Madoff case spurs SEC to revamp whistle-blower policy

ByABC News
March 5, 2009, 11:43 PM

— -- Under fire for failing to detect the alleged Bernard Madoff fraud, the Securities and Exchange Commission Thursday announced plans to improve its handling of whistle-blower complaints and enforcement tips.

The announcement came just over one month after Harry Markopolos, a Boston fraud investigator, told Congress the nation's top securities regulator brushed off his repeated warnings that Madoff was operating a massive Ponzi scheme.

The SEC said the Center for Enterprise Modernization, a federally funded research and development center, would review the agency's current procedure for evaluating complaints and recommend ways to centralize and improve the process.

Recently appointed SEC Chairman Mary Schapiro said the review would identify and correct gaps or problems that could "prevent us from ensuring swift and vigorous enforcement."
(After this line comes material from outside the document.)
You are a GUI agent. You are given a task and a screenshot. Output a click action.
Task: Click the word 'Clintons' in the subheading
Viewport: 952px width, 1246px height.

The announcement, Schapiro's latest move to revitalize the SEC and change policies of predecessor Christopher Cox, didn't mention Madoff. But the context was clear.
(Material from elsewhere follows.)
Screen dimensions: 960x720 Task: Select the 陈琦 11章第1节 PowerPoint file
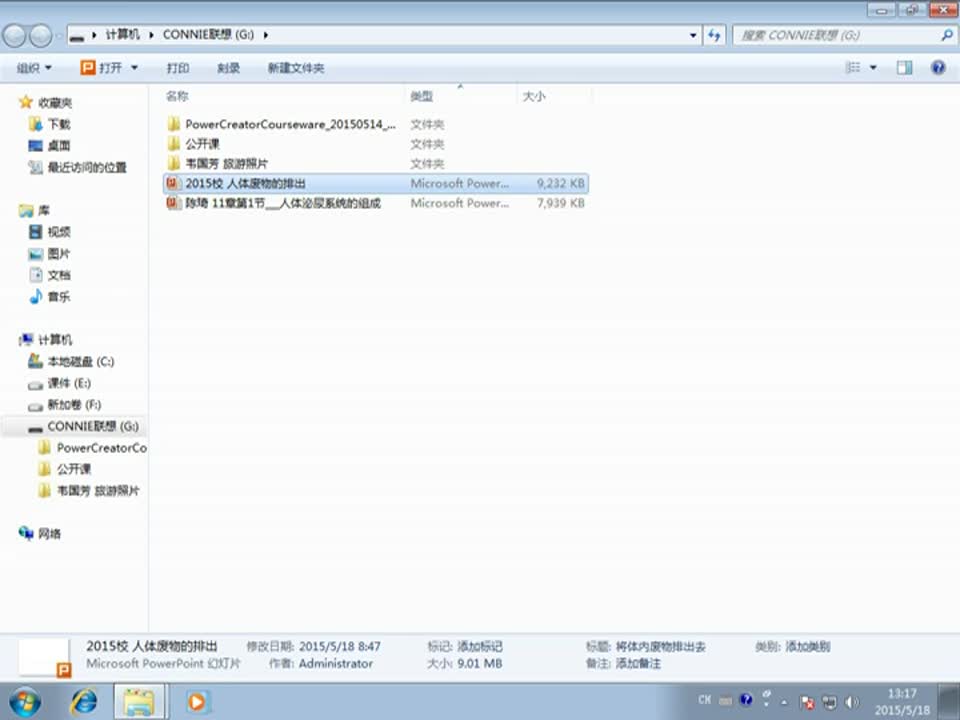pyautogui.click(x=282, y=203)
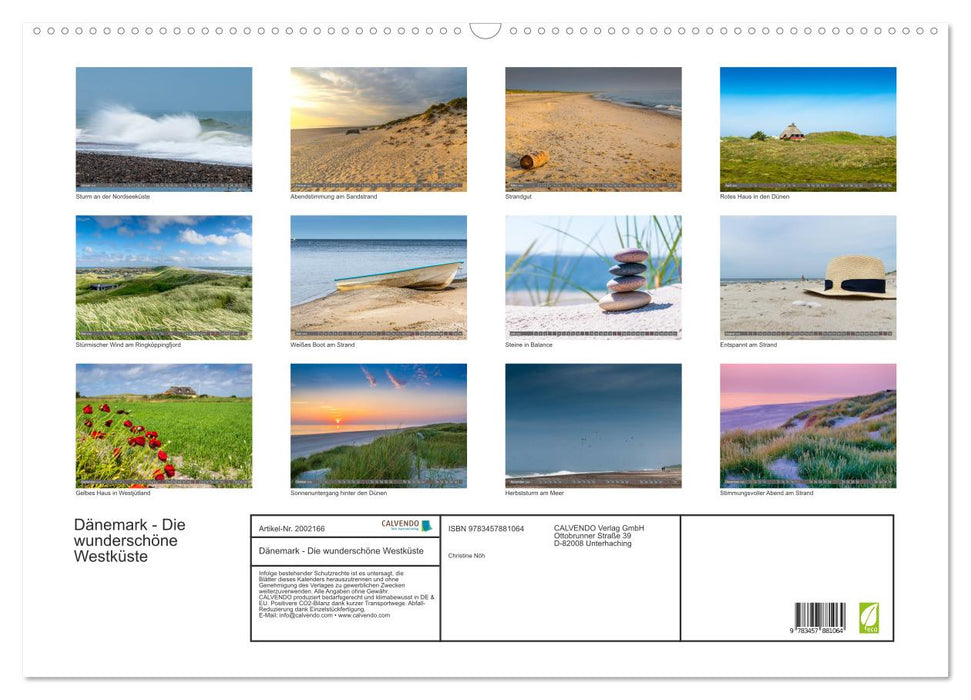Click the info@calvendo.com email link

pos(308,615)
"It's a step in the right direction that should make it more likely the SEC will investigate before an issue turns into a multibillion-dollar investment scandal," said Mercer Bullard, president of Fund Democracy, an advocacy group for mutual fund shareholders.
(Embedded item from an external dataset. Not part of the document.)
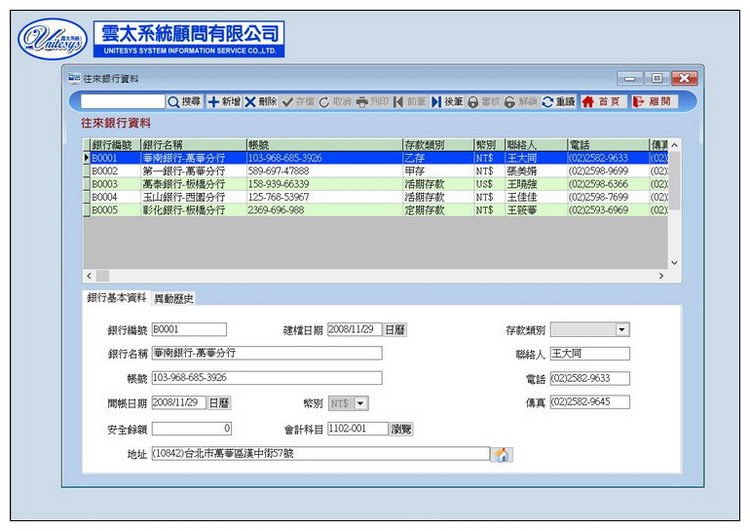750x531 pixels.
Task: Reload data using 重讀 button
Action: coord(558,102)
Madoff is under house arrest in New York on $10 million bail following his December arrest for allegedly running a scam with worldwide investor losses as high as $50 billion. He is expected to seek a plea deal with federal prosecutors, who have a March 13 court deadline for filing criminal charges.

Markopolos told the House Financial Services Committee last month that he filed five Madoff complaints with the SEC from 2000 to 2008. One was titled "The World's Largest Hedge Fund is a Fraud." Each time, said Markopolos, the agency took no public action.

"I'm suggesting that if you flew the entire SEC to Boston, sat them in Fenway Park for an afternoon, that they would not be able to find first base," Markopolos said in his Feb. 4 testimony.